> [GOAL]: Repeat the entries word for word, beginning at the line containing "Task: Zoom in using the magnifier plus icon" and ending after the line containing "The width and".

> [ENTRIES SHOWN]:
====
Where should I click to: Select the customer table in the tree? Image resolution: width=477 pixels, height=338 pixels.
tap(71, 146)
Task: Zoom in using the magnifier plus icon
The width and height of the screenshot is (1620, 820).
====
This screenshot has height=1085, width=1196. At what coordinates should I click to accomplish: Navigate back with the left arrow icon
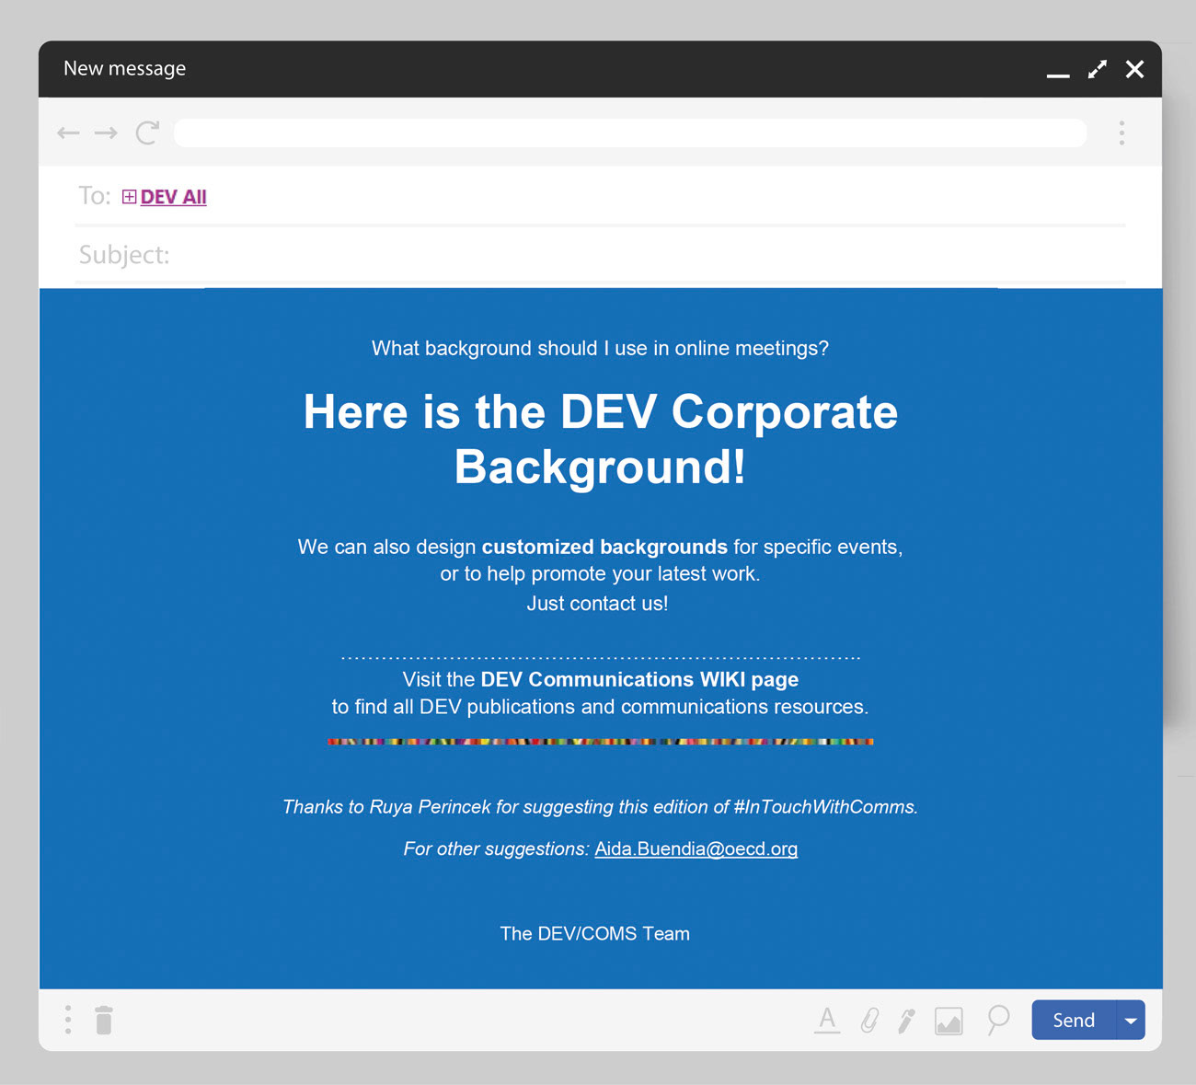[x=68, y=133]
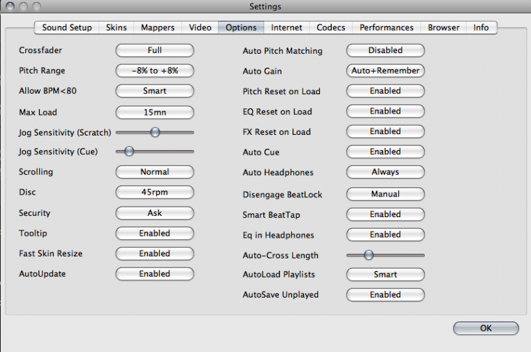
====
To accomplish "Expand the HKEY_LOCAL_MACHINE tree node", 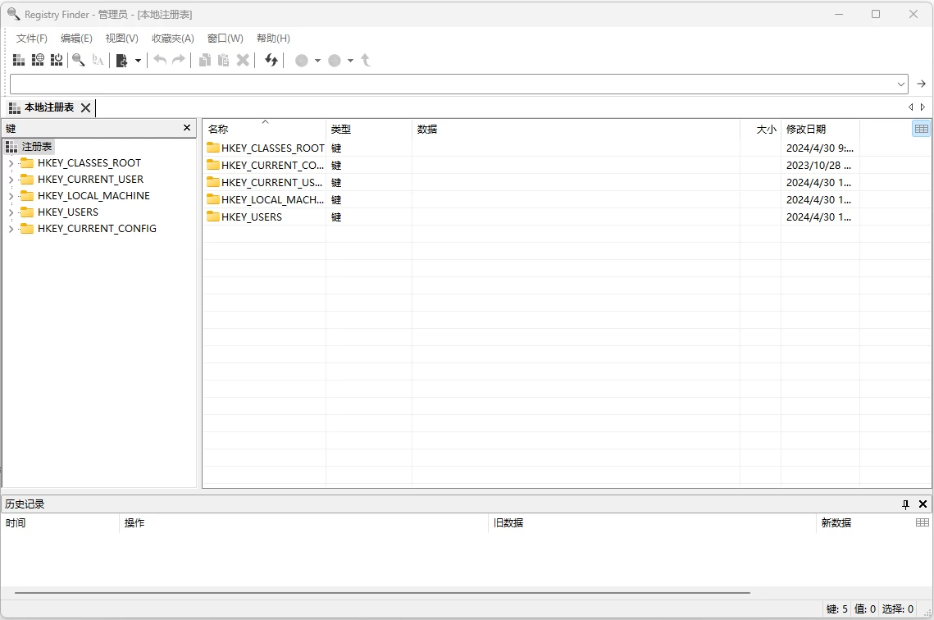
====
> [SOLVED PROBLEM]:
Task: Zoom in using the magnifier plus icon
The width and height of the screenshot is (1620, 820).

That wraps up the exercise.